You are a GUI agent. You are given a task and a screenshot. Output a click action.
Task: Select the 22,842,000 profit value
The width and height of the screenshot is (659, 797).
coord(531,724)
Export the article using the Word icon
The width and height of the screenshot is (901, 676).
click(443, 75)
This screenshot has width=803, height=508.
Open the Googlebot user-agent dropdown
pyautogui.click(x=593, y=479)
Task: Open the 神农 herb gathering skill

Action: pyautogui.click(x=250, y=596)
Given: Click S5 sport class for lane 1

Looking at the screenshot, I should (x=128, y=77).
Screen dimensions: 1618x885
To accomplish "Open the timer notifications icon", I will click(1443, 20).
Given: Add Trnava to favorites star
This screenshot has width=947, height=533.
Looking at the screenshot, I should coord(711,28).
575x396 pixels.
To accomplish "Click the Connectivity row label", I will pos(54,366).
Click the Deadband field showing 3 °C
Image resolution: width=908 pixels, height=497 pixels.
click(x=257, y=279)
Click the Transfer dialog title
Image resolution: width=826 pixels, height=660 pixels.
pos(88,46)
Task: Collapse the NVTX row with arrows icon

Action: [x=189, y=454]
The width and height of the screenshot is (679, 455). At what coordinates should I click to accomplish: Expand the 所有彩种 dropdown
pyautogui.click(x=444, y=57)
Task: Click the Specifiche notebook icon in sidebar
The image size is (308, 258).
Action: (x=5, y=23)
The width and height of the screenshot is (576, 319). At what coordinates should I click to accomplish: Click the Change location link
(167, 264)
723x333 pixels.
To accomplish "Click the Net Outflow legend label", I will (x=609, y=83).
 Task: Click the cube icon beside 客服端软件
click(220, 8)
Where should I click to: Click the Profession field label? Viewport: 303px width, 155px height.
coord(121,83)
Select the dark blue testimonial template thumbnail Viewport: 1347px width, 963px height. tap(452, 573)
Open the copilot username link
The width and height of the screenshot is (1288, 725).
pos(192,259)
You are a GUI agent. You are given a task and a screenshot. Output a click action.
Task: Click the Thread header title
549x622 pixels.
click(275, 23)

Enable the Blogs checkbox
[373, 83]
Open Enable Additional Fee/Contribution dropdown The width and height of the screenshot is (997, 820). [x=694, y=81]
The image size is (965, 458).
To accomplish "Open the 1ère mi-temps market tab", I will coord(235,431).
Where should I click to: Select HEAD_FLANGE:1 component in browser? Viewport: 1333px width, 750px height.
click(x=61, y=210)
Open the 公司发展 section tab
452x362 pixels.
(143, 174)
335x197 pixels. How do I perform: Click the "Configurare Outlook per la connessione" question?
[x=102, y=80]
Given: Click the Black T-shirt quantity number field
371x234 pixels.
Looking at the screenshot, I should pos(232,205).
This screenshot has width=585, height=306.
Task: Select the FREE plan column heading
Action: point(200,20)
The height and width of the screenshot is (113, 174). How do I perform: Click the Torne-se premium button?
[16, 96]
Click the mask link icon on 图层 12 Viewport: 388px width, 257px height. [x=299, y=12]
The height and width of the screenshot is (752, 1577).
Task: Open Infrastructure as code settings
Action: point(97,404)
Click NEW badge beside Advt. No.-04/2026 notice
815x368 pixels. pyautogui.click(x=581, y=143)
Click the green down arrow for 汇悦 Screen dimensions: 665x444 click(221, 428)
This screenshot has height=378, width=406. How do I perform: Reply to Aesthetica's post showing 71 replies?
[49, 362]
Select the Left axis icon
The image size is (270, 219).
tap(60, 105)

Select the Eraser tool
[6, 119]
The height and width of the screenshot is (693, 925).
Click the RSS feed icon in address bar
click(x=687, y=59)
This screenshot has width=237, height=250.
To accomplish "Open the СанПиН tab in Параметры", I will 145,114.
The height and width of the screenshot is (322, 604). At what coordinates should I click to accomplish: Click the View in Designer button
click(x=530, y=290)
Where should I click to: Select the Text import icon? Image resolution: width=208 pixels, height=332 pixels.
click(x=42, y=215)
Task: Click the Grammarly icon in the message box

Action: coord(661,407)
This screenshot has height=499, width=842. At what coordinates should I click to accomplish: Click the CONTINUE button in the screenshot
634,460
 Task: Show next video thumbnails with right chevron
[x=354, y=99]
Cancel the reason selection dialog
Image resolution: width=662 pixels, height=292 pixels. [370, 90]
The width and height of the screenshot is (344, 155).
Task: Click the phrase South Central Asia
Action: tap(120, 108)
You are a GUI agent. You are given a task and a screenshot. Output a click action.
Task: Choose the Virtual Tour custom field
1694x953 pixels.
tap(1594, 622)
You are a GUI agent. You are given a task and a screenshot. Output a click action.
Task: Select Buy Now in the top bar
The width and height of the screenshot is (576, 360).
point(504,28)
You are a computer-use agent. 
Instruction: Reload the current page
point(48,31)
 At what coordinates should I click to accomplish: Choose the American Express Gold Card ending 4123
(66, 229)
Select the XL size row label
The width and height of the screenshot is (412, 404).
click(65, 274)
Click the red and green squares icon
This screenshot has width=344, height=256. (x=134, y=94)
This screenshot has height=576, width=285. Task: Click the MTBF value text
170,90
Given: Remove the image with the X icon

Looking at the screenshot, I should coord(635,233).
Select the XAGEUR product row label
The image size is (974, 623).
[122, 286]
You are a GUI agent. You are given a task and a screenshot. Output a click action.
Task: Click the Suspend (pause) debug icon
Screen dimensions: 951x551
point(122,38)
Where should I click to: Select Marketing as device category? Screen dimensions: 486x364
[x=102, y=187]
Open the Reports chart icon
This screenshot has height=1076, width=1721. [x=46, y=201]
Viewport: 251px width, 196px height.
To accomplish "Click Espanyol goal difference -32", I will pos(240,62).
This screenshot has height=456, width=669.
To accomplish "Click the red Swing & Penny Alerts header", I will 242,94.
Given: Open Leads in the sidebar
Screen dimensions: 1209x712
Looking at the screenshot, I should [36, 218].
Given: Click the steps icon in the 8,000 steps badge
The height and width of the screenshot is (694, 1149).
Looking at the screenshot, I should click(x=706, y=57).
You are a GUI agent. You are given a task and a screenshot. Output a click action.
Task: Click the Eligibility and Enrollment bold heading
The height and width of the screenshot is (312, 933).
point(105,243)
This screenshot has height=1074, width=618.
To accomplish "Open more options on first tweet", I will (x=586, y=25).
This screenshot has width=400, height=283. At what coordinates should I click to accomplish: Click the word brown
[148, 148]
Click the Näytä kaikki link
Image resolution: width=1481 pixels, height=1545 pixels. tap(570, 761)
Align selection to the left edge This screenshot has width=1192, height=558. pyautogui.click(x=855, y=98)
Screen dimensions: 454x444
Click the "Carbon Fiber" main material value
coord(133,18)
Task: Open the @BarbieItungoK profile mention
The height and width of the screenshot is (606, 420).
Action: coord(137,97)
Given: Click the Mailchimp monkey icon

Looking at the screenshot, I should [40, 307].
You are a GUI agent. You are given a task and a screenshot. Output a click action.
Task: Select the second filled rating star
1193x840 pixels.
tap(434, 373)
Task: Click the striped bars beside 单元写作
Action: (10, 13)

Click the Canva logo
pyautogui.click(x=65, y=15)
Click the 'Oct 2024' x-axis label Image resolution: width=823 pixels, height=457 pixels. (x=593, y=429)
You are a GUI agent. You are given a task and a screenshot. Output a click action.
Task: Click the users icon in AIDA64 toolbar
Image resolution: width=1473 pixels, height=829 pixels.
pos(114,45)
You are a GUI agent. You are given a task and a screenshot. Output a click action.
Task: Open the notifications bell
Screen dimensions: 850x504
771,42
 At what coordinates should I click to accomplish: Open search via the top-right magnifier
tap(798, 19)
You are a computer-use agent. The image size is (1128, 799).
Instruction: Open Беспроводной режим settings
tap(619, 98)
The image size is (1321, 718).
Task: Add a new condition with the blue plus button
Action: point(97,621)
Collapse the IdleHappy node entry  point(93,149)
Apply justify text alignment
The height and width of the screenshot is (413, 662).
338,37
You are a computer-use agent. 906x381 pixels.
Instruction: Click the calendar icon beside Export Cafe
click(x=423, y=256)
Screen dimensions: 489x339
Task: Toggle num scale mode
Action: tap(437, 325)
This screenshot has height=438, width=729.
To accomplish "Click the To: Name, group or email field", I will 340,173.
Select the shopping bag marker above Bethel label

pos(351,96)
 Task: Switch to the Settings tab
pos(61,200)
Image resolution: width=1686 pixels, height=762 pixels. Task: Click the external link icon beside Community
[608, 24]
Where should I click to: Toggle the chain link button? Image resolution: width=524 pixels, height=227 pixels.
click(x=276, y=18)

|---|

** Task **
Rewrite the records from the start through the line containing "will click(1443, 20).", changing "dropdown" to "menu" and leaving everything else as it is.

** Reply to the task **
You are a GUI agent. You are given a task and a screenshot. Output a click action.
Task: Select the 22,842,000 profit value
The width and height of the screenshot is (659, 797).
coord(531,724)
Export the article using the Word icon
The width and height of the screenshot is (901, 676).
click(443, 75)
This screenshot has width=803, height=508.
Open the Googlebot user-agent menu
pyautogui.click(x=593, y=479)
Task: Open the 神农 herb gathering skill

Action: pyautogui.click(x=250, y=596)
Given: Click S5 sport class for lane 1

Looking at the screenshot, I should (x=128, y=77).
Screen dimensions: 1618x885
To accomplish "Open the timer notifications icon", I will click(1443, 20).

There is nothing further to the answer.